• [What is needed]: Put the section that opens with the line containing "Screen dimensions: 358x263" and closes with the line containing "Image resolution: width=302" into a JSON list of strings, one string per line and both end lines included. Leave out any blank lines.

• [Entries provided]:
++++++++++

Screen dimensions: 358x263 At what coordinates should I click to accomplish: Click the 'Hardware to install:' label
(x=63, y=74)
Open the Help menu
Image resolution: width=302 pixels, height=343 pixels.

++++++++++

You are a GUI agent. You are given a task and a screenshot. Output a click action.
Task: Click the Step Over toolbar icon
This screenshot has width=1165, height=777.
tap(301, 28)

++++++++++

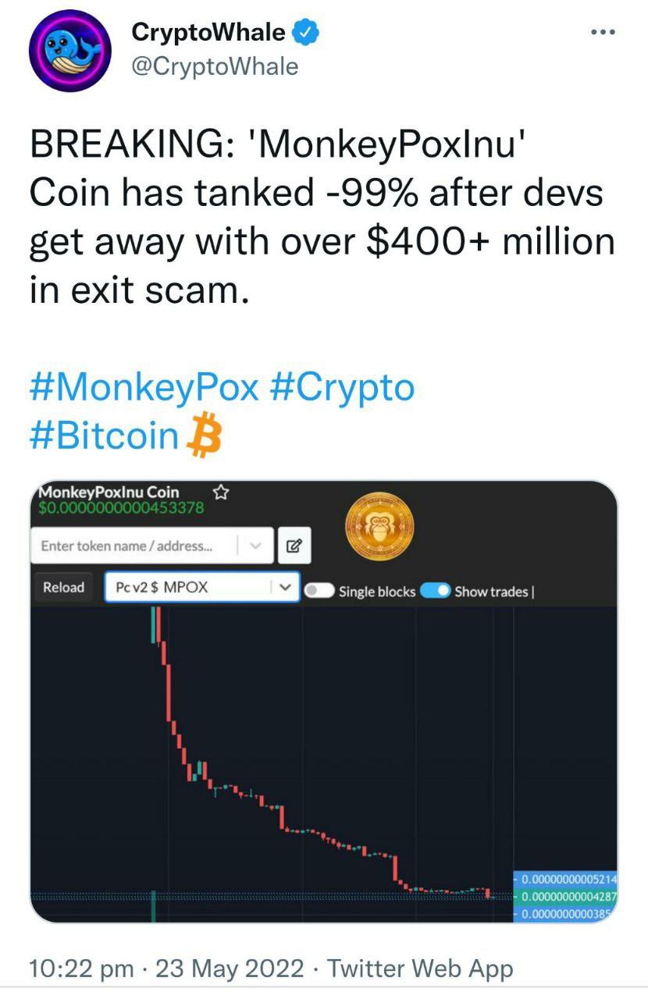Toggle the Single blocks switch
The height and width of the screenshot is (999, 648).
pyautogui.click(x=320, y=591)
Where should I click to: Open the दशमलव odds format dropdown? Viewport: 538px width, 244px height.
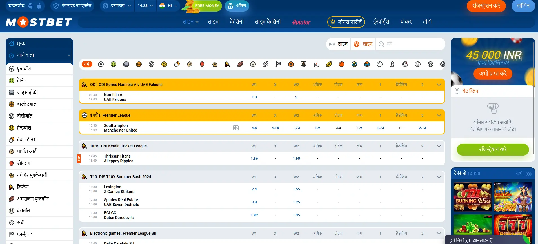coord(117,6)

++++++++++

• [Exercise result]:
[
  "Screen dimensions: 358x263 At what coordinates should I click to accomplish: Click the 'Hardware to install:' label",
  "(x=63, y=74)",
  "Open the Help menu",
  "Image resolution: width=302 pixels, height=343 pixels."
]